● **Stored data entries**
:::

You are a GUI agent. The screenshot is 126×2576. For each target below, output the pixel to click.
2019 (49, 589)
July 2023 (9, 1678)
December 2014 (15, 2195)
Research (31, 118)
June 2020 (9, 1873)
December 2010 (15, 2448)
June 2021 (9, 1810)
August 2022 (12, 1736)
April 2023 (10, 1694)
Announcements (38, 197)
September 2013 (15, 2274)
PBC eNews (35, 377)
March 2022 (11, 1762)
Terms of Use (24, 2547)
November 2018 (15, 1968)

:::

● **WHAT NEEDS TO BE DONE**
Copy every record above verbatim and in full.

● **WORKED SOLUTION**
You are a GUI agent. The screenshot is 126×2576. For each target below, output the pixel to click.
2019 (49, 589)
July 2023 (9, 1678)
December 2014 (15, 2195)
Research (31, 118)
June 2020 (9, 1873)
December 2010 (15, 2448)
June 2021 (9, 1810)
August 2022 (12, 1736)
April 2023 (10, 1694)
Announcements (38, 197)
September 2013 (15, 2274)
PBC eNews (35, 377)
March 2022 (11, 1762)
Terms of Use (24, 2547)
November 2018 (15, 1968)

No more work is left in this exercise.